--- Activity ---
Reproduce the records below in full and word for word, excluding pictures.

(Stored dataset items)
####

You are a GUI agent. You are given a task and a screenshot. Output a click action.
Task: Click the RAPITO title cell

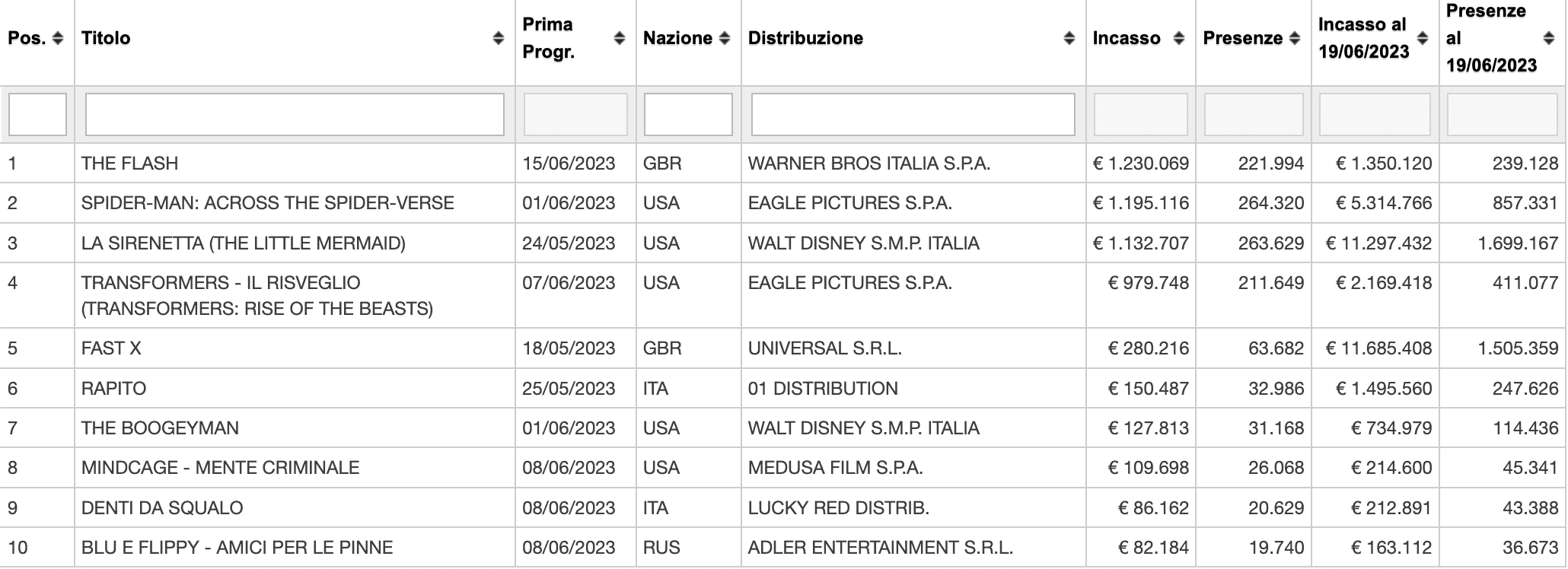click(295, 389)
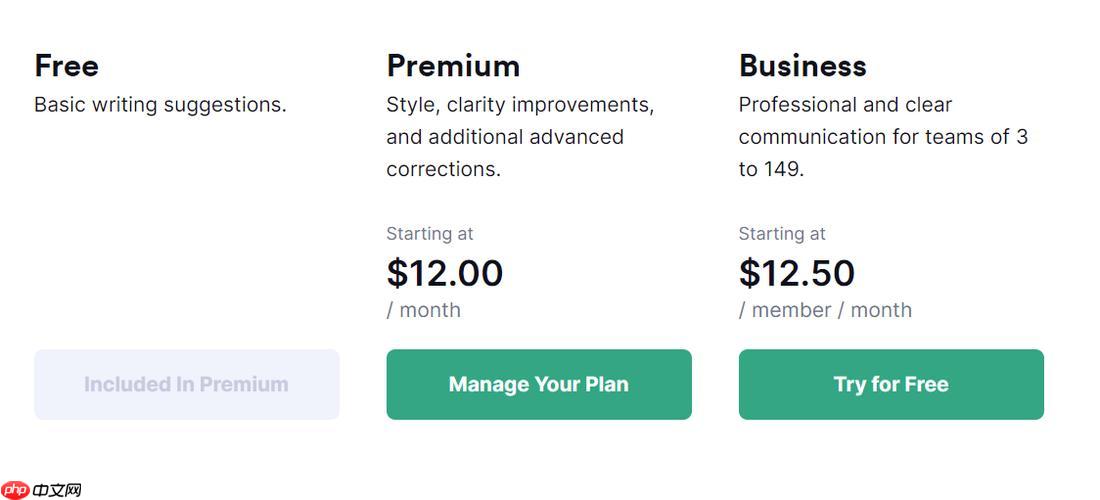The image size is (1100, 500).
Task: Click the Manage Your Plan button
Action: click(x=538, y=384)
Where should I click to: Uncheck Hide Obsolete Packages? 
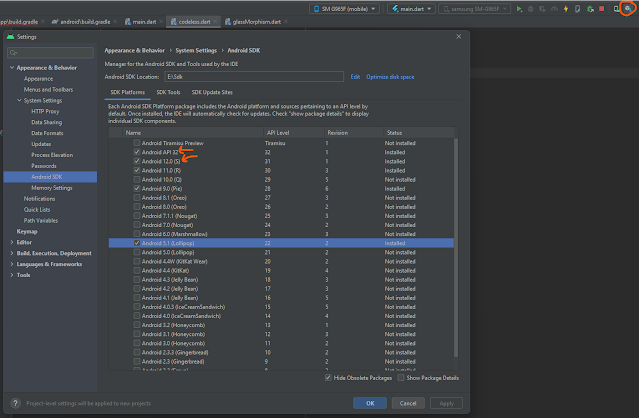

####

--- Response area ---
You are a GUI agent. You are given a task and a screenshot. Output a click action.
Task: Click the RAPITO title cell

click(295, 389)
The image size is (1100, 500).
Task: Click the Manage Your Plan button
Action: click(x=538, y=384)
Where should I click to: Uncheck Hide Obsolete Packages? 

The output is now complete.